I’d love to hear your thoughts on Don Tapscott’s introductory video or on the Lost generation video. If you decide to comment in your own blog, please use the technocrati tag netget_stereotypes so that your response can be “aggregated from the blogosphere!”

Exemplars in the field

Anyone who’s followed this blog knows about my ongoing struggle to bring together technology in education with the principles and ideals in support of global education.  While in many ways it is a natural match as well as perhaps an inevitable contradiction, I’m always curious why we aren’t seeing more of the two coming together, or more aptly, ed tech supporting systems thinking and global perspectives.  Today I’d like to highlight two brilliant examples and direct you on to the blog posts that describe them. First visit Jennifer Whiffin’s new blog at In Pursuit of Purpose where she details how she uses Kiva to teach 4th and 5th grade math. Then have a read of  Phil Macoun’s guest blog post on TLITE Online.  Here Phil has written about the Digiteen project.  Kudos to Jennifer and Phil for their excellent work.

As things take off

SFU’s new Learning and Teaching with Technology Graduate Diploma Program started up in Coqulitlam, BC two weeks ago. What is truly different for me with this program is that while the teachers coming in to the program have a wide range of skills just like previous teachers in TLITE programs, this time they have all just dived right in. And the first dive is higher, with more bounce and flair than I’ve seen at the beginning of a program before.

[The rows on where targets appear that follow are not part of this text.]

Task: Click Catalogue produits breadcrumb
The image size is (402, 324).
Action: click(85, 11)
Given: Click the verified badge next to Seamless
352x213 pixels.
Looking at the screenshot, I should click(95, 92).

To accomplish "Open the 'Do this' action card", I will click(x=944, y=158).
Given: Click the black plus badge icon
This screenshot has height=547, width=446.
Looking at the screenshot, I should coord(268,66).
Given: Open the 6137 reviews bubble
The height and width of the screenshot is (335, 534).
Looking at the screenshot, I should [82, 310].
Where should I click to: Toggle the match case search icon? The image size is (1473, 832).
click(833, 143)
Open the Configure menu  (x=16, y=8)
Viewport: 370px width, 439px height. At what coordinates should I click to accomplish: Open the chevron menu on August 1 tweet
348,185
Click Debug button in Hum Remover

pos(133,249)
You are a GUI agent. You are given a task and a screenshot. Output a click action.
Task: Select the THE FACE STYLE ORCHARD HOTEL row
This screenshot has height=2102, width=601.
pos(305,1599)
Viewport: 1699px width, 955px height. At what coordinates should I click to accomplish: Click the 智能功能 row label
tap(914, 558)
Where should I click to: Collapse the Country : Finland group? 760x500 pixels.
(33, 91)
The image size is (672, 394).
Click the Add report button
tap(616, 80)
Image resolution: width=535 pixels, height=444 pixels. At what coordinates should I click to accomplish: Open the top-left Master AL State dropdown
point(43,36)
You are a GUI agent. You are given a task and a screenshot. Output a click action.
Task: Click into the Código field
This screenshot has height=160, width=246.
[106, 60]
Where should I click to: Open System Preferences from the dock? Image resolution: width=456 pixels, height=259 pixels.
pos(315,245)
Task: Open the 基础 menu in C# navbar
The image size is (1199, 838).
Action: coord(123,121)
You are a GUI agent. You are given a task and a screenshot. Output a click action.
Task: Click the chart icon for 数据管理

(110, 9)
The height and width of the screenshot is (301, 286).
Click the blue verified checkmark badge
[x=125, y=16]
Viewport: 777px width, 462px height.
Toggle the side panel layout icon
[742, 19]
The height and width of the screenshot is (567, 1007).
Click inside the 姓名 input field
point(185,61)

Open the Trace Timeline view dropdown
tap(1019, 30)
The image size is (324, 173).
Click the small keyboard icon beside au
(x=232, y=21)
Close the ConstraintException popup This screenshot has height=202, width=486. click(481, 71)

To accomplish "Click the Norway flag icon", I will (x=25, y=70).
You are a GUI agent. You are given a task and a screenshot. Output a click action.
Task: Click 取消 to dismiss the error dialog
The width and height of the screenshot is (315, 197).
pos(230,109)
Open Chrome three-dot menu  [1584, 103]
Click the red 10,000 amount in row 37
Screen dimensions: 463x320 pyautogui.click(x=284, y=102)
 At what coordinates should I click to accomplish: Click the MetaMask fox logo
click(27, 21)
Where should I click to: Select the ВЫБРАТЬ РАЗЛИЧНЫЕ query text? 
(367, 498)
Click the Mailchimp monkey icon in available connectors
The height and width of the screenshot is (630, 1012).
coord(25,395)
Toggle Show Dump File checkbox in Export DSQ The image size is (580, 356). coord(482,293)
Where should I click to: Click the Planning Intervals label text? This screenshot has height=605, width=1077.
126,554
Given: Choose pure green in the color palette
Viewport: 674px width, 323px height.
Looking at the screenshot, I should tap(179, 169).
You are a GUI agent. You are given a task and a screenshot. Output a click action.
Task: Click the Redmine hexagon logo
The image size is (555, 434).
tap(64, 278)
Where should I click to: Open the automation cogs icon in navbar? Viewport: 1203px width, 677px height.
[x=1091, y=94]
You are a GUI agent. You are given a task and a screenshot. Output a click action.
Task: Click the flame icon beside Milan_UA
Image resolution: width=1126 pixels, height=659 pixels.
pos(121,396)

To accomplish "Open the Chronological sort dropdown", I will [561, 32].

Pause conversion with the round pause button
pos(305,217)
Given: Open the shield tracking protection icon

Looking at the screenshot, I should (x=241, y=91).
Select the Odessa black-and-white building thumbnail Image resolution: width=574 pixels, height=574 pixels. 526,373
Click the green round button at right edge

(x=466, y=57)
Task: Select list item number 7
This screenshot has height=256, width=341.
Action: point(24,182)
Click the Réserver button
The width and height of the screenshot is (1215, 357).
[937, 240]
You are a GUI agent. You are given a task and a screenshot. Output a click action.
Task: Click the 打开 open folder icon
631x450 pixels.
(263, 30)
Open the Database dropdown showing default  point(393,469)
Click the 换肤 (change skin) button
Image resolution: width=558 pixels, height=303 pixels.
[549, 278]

Last night, in just the second class, James McConville presented on ‘Digital Learning Networks’. He covered a lot and challenged the teachers to start building an online network with a fairly comprehensive final assignment. It included

contribut[ing] to the human network [by] comment[ing] on 5 news articles, 5 blogs, and 5 other networks (twitter, facebook, etc.).

The teachers were then asked to summarize their experience and create a mind map such as the one David Warlick has done here, in his blog post The Technologies we Make. (Read about PLN’s in his post Networked Learning at Conferences and/or try his PLN Survey.)

What is curious for me is that the information James presented could be considered to be cutting edge. James had only recently attended the International Congress for School Effectiveness in Vancouver and so what he was talking about was current for him. It was new and exciting, connections he’d made at the conference and how that impacts his work. Yet this group of “new to the program teachers” weren’t out of their depth as a group. Sure, individuals picked up on different things: some joined Twitter on the spot, others busily signed up for a Google Reader account, a few were following along with the blog posts his slide show directed them to, while still others were setting up new Google Docs account for the next activity I had forewarned them about, and yes, some were wondering what was going on. But overall, these teachers were demonstrating something very exciting in the way they participated in the presentation, a kind of readiness for change. A readiness for change in how they learn and how they will teach. Immediately after James finished, one teacher excitedly told me

I’ve realized it’s not at all about the technology. It’s about me and about my learning.

That comment came through in an interesting way in the profile sheets that the students filled out after the first introductory class. For the most part they genuinely have enrolled in this program to gain a deeper understanding of how to effectively use the technology to enhance student learning in an informate manner, rather than simply to automate their teaching. The “what we know” and “what we hope to gain” Wordle art from this group is interesting to consider. In both cases the word technology was removed from the mix. In the first wordle it would have appeared 39 times, in the second 51.